Review taxes to cushion local industries, state told

Most manufacturers operating below 50%

In Summary

•The poor performance is attributed to temporary shutdown of production plants or reduction in operational capacity given the reduced demand for goods and services.

•Local players are also struggling in an environment that is still witnessing high imports, with reduced access to credit hurting investments.

National Treasury CS Ukur Yatani (in grey suite) during a past tour of an Export Processing Zone at Ruaraka/
National Treasury CS Ukur Yatani (in grey suite) during a past tour of an Export Processing Zone at Ruaraka/
Image: FILE

The government has been urged to review a number of taxes to  save local industries from shutting down  due to the impact of Covid-19 on their businesses.

Majority of manufacturers in the country are operating below 50 per cent capacity during the Covid-19 period, a survey has shown and this coupled with a myriad of taxes threaten to cripple their operations.

The survey by the Kenya Association of Manufacturers (KAM) and audit firm KPMG indicates 53 per cent are operating below the mark, compared to a eight per cent before Covid hit the country.

 
 

The huge difference has been attributed to the temporary shutdown of production plants or reduction in operational capacity given the reduced demand for goods and services during the crisis.

Lack of procurement of locally manufactured products by the government and, in some cases, preference for imported products,  remains a major challenge, according to the survey.

Unpredictable policies from the government, particularly on taxation in the Tax Laws Amendment Act 2020 and the Finance Act 2020, is yet another concern for manufacturers,  who have called for a review. These include the minimum tax and 14 per cent VAT on plant and machinery.

Industry players are also concerned about the staggering of the investment deduction, removal of pharmaceutical products from VAT zero rate status to VAT exemption, and withdrawal of the electricity rebate program, among others.

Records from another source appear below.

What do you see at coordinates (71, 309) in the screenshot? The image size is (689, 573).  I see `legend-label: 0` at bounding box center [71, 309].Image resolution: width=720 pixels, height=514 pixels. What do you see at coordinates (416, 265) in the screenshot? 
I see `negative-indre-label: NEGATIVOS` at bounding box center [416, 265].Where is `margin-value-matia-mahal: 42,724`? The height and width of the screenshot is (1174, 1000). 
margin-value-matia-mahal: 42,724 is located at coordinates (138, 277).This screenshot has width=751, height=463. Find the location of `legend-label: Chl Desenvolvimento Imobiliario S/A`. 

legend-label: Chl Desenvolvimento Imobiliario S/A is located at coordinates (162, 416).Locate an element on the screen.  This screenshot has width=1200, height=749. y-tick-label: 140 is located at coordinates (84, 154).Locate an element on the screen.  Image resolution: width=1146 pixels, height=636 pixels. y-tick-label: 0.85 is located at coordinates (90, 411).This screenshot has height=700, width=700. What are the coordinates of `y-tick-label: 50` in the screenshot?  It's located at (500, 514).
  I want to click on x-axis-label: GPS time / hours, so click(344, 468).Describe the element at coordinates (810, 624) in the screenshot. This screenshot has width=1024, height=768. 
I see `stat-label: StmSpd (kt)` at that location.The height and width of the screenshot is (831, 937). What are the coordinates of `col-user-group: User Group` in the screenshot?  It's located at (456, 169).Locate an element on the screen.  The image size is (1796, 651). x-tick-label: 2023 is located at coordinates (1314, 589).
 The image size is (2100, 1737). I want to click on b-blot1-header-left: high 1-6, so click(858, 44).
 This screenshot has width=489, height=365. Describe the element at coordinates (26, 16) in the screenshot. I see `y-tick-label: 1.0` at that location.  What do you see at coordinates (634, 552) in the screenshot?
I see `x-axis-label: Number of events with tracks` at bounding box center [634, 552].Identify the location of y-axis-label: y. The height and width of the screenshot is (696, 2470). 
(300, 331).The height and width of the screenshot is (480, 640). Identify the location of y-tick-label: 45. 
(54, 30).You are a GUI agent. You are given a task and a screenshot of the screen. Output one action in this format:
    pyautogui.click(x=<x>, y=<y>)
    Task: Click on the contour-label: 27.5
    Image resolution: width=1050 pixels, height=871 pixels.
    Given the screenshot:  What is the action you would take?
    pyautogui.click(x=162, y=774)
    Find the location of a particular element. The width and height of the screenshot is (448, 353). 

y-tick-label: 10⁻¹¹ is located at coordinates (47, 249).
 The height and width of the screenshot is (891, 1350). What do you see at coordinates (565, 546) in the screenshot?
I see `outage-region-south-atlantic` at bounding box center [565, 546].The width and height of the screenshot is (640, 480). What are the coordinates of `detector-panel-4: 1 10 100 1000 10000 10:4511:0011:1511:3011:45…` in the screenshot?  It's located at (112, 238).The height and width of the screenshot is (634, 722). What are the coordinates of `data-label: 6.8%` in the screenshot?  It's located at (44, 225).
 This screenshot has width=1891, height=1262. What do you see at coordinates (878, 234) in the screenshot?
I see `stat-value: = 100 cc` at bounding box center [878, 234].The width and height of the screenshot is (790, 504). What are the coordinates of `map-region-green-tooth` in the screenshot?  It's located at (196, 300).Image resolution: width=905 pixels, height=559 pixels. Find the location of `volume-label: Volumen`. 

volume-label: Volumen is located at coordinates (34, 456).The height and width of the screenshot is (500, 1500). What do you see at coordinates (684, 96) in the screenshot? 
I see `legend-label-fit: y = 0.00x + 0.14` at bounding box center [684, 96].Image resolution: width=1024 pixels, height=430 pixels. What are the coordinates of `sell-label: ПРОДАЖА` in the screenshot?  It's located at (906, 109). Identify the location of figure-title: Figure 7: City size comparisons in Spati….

“Manufacturers are still facing low domestic demand for their products and reduced risk appetite of commercial banks to offer credit to manufacturers,” KAM, led by CEO Phyllis Wakiaga has noted.

There is also slow response from regulatory agencies in approving innovations from local manufacturers, despite the pandemic bringing out a number of opportunities.

 
 

For instance, there is lack of standards for medical ventilators which has hindered commercialisation of innovations, and undermined manufacturers’ efforts to diversify production.

Further, the slow implementation of interventions already pronounced by the government, such as operationalisation of the Buy-Kenya- Build-Kenya strategy and the SME credit guarantee scheme, is worrying local players.

There is “unlevel playing field between locally manufactured goods and imported ones,” the survey released on Wednesday notes.

To support industries, KAM wants speedy operationalization of the Sh712 million SME fund proposed in the National Budget Statement 2020.

It has also called for deletion of tax provisions that will increase the burden to taxpayers, reversal of punitive tax policies as contained in the Tax Laws Amendment Act 2020 and Finance Act 2020.

Specifically, the one per cent (1%) minimum tax, VAT exemptions on pharmaceutical products, 14 per cent VAT on plant, machinery, and spare parts, and deferring the staggering of investment deductions on plant and machinery.

To increase resilience in the sector , KAM and KPMG have advised the  government to ensure long-term policy stability, particularly on taxation.

“A policy on taxation is required to ensure certainty and predictability,” Wakiaga notes.

The country also needs to develope selected domestic and regional value-chains to minimize exposure to external shocks, KPMG and KAM have adviced, and ensure an effective legislative and institutional framework to support research and development.